Item-finding data:
-- Begin --

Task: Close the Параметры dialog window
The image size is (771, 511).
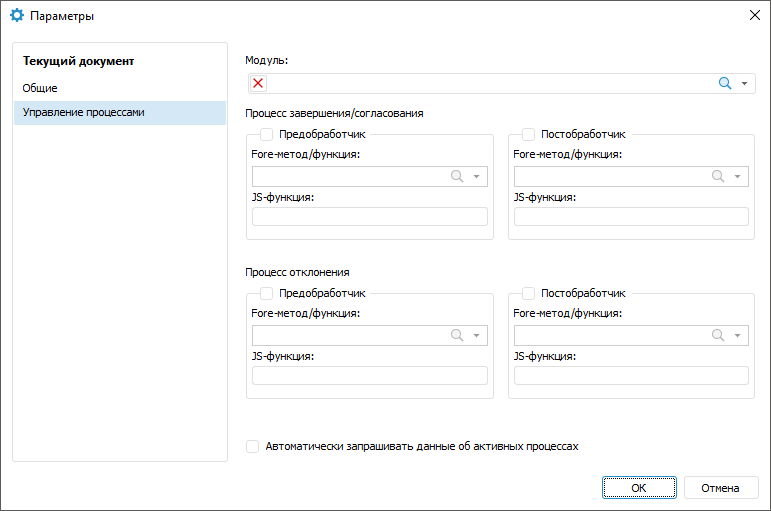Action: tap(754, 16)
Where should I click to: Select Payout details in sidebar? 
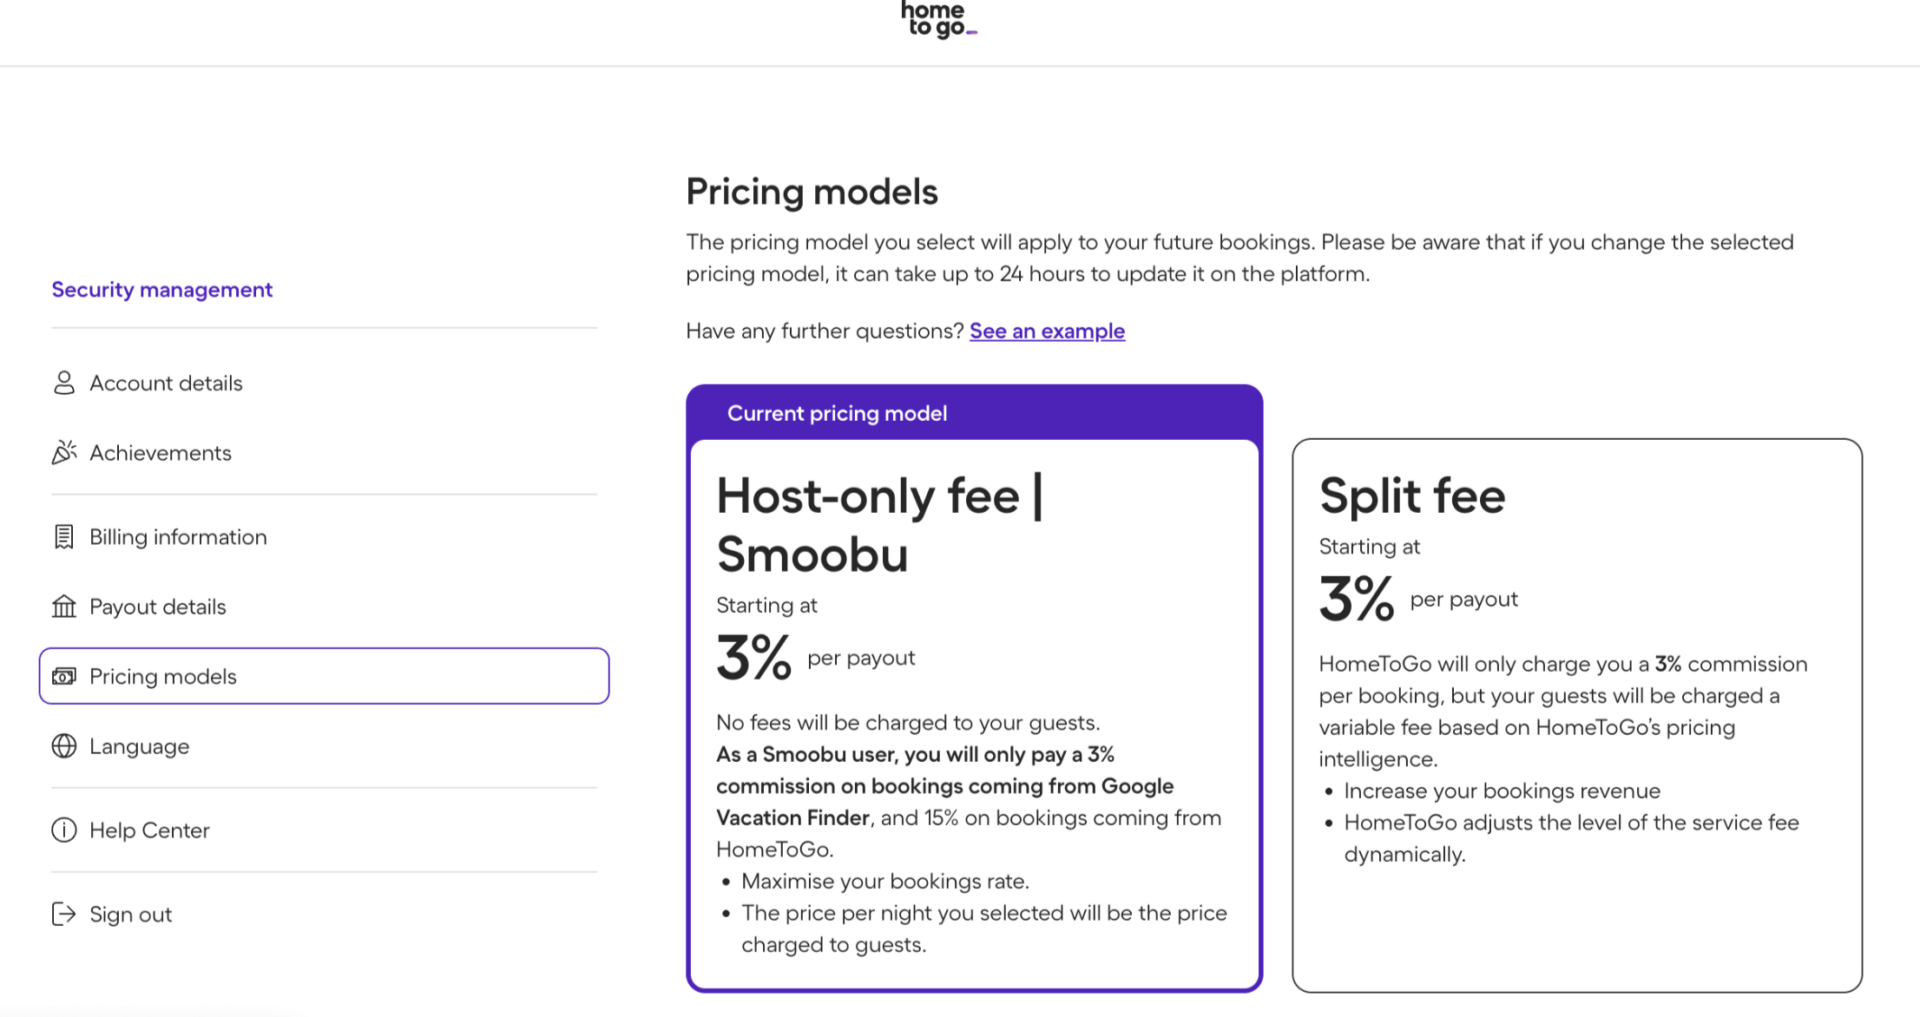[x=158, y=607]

-- End --

## WHAT YOU ARE ASKED TO DO
Lay out the data above as a CSV with two columns, "text" and "answer". Give each text and its answer one row, put each value in a quoted field with line breaks changed to spaces, and leave out the pictures.

## SOLUTION TO THIS TASK
text,answer
"Task: Close the Параметры dialog window The image size is (771, 511).","Action: tap(754, 16)"
"Where should I click to: Select Payout details in sidebar?","[x=158, y=607]"